How to Scrape Job Postings: Create an Autonomous Job Board part 1/2

Jakub
14 min read

Leveraging Web-Scraping and AI for Job Market Monitoring

This blog post aims to demonstrate the monitoring and scraping capabilities of Midesk in action. Using the real-world example of career page scraping, we hope to provide a glimpse into how these features can be applied in different scenarios. We’ve chosen to create a tutorial that walks you through the creation of an autonomous, AI-driven job board, focusing on the media industry.

Why Choose the Media Industry?

The media industry experiences high turnover rates and a constant flux of job openings across numerous companies. Having been a part of the Next Media Accelerator, Midesk has firsthand insights into this sector, making it a relevant field to apply our capabilities.

Monitoring job postings in such a dynamic environment can be challenging using traditional methods or conventional software due to rapid changes and the scattered nature of postings.

Moveover, job scraping is typically a technical process that requires a high level of expertise. However, with Midesk’s no-code solution, you can easily automate the process of job scraping and create an AI-driven job board.

The Outcome: An Autonomous, AI-Driven Job Board

This guide will walk you through the process of leveraging Midesk’s features to build an AI-powered job board. This job board will constantly update with new job listings scraped from various media companies, providing a solution to the rapid changes in this sector, while also illustrating the applications of Midesk’s platform.

Curious to see what the final product looks like? Visit the completed job board at karriere.media.

Landing page

In the spirit of providing an intuitive experience for job seekers, this autonomous job board puts essential information and features front and center. From the landing page to the individual job postings, each element aims to streamline the job search process.

Job board frontpage

To optimize the search process, an inclusive filter system is available on the left side of the screen, enabling users to narrow down the job listings based on:

Filter Options

  • Freshness: Keeping up with the newest opportunities, users can locate jobs posted within the last 24 hours or 7 days.
  • Companies: Highlighting jobs from chosen companies with an available tally of open positions.
  • Roles: Customizing the job search according to preferred roles like content creation, administrative tasks, technology & IT, project management, and more.
  • Locations: Providing location-based filters for job postings.
  • Education: Allowing users to filter job openings by required educational credentials.
  • Level: Filtering job listings based on experience levels: mid-level, internship, entry level, associate, or senior level positions.
  • Work Arrangement: Selecting jobs based on desired work settings: on-site, hybrid, or entirely remote.
  • Employment Type: Specifying the type of employment desired, such as full-time, part-time, or freelance.

Main Content Area

The central content area offers a view of the latest job postings, with the most recent opportunities given precedence. Each job listing includes essential details like job title, hiring company, job location, and posting date. Clicking on a job listing provides access to the job posting detail page.

Job posting detail page

The job posting detail page provides an in-depth look into each job opportunity.

Job board detail page

At the top of the page, you’ll find the time since the job was posted, the job title, and an AI-generated summary of the job role.

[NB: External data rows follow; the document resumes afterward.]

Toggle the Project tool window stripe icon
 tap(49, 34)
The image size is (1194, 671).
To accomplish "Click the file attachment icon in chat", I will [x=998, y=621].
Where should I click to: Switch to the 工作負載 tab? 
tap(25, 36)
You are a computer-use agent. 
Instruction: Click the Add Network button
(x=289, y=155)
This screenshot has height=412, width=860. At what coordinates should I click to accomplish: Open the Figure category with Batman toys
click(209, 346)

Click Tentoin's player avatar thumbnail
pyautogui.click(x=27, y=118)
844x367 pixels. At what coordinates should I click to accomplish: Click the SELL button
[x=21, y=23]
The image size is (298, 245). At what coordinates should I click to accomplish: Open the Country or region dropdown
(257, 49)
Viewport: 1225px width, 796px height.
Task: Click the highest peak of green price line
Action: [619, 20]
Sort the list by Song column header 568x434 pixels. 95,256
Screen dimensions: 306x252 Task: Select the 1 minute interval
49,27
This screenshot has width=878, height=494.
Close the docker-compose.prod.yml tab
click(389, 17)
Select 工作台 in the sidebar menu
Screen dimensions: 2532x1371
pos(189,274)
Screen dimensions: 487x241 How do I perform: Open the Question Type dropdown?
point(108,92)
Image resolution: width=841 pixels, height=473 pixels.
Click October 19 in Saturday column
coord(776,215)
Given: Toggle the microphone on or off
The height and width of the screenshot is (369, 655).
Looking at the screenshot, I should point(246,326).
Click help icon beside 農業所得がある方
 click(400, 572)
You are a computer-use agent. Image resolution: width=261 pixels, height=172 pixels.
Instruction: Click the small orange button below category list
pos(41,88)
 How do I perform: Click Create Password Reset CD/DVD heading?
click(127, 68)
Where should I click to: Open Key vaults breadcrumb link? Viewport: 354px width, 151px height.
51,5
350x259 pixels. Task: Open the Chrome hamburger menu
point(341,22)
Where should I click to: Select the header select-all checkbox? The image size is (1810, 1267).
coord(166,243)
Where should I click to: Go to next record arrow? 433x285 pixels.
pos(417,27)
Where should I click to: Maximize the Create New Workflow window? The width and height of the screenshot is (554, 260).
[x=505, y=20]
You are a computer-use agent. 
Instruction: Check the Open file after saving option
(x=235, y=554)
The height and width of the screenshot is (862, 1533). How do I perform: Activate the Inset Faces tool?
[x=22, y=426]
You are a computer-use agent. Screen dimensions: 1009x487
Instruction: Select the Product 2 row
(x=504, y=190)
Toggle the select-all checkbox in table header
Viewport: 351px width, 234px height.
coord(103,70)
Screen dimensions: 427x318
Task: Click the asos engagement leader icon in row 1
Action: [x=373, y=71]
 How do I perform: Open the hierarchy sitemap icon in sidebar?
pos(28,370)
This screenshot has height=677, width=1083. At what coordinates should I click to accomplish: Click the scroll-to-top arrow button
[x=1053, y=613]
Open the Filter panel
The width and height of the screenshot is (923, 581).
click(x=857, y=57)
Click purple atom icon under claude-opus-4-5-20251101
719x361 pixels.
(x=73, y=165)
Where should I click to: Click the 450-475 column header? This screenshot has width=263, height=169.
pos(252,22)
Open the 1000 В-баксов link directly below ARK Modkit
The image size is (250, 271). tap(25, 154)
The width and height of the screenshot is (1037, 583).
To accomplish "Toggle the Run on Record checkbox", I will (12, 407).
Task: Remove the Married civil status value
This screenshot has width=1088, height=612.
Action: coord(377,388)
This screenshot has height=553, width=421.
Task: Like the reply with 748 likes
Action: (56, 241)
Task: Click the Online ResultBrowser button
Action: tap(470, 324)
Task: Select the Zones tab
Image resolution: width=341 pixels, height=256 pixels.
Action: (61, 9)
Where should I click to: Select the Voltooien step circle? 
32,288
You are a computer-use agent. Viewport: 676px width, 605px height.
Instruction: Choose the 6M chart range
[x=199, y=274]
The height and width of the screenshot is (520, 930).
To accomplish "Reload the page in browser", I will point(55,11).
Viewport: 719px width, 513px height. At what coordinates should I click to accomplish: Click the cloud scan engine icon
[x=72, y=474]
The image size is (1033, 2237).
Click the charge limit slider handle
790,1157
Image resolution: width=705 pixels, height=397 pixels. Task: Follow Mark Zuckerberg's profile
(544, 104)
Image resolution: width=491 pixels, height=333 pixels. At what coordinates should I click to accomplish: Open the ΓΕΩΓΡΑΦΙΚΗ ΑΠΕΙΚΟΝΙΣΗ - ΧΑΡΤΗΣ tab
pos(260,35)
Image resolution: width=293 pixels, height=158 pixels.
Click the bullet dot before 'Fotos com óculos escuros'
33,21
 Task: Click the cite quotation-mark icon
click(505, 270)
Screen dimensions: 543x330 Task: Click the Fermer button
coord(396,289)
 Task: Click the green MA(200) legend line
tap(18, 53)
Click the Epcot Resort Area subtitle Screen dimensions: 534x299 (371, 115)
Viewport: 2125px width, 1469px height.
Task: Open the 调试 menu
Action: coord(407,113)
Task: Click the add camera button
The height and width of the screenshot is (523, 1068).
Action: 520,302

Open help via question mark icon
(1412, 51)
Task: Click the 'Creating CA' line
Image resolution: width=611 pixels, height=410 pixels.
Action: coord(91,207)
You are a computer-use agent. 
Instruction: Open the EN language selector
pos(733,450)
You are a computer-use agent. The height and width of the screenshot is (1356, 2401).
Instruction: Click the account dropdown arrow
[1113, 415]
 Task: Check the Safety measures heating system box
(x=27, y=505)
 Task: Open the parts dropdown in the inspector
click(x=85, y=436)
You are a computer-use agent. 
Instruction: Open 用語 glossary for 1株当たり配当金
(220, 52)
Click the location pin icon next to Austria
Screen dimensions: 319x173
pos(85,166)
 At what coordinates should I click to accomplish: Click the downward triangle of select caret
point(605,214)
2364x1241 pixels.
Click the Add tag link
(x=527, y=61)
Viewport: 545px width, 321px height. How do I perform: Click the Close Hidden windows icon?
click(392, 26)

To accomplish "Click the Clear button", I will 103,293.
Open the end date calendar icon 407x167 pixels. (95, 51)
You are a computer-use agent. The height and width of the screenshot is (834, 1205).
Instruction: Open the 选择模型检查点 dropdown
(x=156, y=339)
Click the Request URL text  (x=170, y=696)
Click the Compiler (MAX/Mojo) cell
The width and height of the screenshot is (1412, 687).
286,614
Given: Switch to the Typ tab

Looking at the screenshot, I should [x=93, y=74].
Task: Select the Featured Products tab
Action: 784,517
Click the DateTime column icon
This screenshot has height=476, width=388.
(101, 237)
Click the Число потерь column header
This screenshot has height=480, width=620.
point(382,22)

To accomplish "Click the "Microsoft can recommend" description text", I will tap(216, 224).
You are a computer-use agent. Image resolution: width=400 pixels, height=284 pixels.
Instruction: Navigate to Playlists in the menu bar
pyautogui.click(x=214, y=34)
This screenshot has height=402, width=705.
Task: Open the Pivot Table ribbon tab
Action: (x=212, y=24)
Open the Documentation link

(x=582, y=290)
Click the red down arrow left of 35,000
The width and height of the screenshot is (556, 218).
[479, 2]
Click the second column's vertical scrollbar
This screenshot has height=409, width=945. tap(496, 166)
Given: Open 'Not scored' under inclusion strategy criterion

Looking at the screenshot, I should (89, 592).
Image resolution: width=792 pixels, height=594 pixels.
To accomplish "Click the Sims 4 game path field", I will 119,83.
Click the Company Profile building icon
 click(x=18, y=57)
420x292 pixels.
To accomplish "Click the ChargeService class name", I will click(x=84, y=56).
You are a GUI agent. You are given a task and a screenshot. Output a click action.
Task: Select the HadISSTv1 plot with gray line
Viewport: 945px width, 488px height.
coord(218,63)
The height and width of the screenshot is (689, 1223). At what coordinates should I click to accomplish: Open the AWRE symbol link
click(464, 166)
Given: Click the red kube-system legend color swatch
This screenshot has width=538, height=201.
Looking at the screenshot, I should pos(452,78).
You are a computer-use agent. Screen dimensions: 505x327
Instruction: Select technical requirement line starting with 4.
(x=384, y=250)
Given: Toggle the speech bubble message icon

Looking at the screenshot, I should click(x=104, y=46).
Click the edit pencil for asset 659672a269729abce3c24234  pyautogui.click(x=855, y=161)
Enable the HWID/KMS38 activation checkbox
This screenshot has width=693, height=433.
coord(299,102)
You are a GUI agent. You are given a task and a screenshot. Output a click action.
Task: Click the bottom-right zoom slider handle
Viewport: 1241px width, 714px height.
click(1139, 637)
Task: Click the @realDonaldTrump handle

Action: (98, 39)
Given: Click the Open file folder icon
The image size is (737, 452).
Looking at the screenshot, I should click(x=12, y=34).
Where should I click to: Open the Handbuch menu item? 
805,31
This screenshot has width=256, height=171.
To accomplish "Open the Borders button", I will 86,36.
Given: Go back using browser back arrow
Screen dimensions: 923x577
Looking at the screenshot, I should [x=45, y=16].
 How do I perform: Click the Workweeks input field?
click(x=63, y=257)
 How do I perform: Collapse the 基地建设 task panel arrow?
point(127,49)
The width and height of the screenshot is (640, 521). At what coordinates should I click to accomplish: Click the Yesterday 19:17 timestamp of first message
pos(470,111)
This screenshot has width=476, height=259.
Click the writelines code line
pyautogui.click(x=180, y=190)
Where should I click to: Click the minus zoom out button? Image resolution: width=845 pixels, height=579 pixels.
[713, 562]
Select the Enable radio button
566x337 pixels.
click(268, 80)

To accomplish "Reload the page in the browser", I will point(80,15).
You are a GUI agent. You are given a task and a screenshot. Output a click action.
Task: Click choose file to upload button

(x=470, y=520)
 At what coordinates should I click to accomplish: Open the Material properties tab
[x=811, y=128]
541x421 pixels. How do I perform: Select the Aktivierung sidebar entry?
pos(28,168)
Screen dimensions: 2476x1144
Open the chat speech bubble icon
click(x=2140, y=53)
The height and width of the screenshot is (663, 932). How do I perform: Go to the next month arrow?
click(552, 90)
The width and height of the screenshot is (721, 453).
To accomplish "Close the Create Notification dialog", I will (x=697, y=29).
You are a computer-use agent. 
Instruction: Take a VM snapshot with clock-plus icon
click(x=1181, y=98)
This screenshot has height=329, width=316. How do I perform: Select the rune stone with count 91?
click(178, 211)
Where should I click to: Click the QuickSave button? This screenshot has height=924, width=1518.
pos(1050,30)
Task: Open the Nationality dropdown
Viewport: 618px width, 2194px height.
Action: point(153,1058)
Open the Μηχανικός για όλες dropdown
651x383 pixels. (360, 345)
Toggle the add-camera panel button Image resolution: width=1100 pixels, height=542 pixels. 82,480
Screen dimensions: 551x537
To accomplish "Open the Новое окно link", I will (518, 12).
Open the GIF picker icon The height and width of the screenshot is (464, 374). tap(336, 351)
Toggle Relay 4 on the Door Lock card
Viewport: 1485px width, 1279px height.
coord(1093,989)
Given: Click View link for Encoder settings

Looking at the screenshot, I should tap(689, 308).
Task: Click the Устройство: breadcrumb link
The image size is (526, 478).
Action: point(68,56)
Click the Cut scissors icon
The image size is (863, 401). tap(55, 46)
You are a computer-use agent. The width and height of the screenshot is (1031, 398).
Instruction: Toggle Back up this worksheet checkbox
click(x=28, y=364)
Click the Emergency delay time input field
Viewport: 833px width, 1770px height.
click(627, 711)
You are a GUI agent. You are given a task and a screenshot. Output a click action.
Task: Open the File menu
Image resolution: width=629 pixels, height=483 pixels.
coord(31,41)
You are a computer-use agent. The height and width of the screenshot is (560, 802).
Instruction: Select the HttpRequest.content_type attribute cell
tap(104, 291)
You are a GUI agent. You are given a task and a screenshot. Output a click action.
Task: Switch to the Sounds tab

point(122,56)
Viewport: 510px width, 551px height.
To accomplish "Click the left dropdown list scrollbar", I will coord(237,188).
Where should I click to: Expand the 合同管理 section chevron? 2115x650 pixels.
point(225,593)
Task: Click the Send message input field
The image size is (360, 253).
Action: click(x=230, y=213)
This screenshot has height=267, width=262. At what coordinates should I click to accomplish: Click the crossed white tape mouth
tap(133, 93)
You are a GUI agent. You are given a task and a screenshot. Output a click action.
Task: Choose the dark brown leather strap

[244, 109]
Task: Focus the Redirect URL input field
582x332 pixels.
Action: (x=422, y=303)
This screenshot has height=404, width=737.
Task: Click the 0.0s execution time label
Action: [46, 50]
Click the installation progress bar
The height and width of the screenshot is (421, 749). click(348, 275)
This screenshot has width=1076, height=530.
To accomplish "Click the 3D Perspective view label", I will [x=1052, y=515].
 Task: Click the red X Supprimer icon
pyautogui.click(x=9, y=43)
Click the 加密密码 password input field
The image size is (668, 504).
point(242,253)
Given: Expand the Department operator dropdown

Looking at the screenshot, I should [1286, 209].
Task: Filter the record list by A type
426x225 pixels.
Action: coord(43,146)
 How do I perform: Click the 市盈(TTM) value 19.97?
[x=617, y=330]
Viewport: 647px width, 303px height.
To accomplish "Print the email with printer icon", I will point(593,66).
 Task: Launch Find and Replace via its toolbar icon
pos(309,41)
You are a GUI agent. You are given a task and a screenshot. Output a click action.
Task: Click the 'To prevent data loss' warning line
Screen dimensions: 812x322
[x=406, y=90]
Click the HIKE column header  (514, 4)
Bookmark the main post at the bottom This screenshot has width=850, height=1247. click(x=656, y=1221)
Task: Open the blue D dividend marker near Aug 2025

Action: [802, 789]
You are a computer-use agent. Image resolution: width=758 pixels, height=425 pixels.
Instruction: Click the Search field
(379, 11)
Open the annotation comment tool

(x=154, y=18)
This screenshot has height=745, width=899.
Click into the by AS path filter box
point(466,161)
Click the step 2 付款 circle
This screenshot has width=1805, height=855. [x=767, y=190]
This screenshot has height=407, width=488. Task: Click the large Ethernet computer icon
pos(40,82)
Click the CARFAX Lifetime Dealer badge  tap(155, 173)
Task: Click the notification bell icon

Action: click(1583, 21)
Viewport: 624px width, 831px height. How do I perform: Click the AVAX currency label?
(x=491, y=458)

Further on the right side of the hero section, an AI classification of the job is available, which is also utilized in the job filters.

Below that, AI-extracted role responsibilities, benefits, and requirements offer a thorough understanding of the job’s specifications and the company’s offerings.

Finally, the page includes a section for similar jobs. These are AI-grouped based on vector embeddings, offering alternative job opportunities.

Architecture

Before diving into the tutorial, let’s take a moment to understand the architectural framework that underlines the first part of the tutorial:

%%{init: {'theme':'neutral', "flowchart" : { "curve" : "linear" }}}%%
  flowchart TD
      subgraph "External"
          direction TB
          CareerPage[Career Page]
          CareerDetails[Job posting]
      end

      subgraph "Midesk Platform"
          direction TB
          MonitoringJob -->|Called to| CareerPage
          CareerPage -->|Bundled as data from| Tasks[Monitoring Tasks]
          Tasks --> Steps[Extraction Steps]
          Steps -->|Requested by| CareerDetails 
          CareerDetails -->|Summary provided by| Tasks
          Steps -->|Converted into| Articles[Articles]
          Articles -->|Retrieved via| API[Midesk API]
      end

Getting Started: Essential Preparation for Your AI-Driven Job Board

Before diving into creating our AI-driven job board, there are some key preparatory steps we need to take to set a solid foundation:

Gathering the URLs of Career Pages

Begin by collecting the URLs of the career pages from your media companies of choice. These URLs will be the primary data sources, supplying a continuous feed of job postings.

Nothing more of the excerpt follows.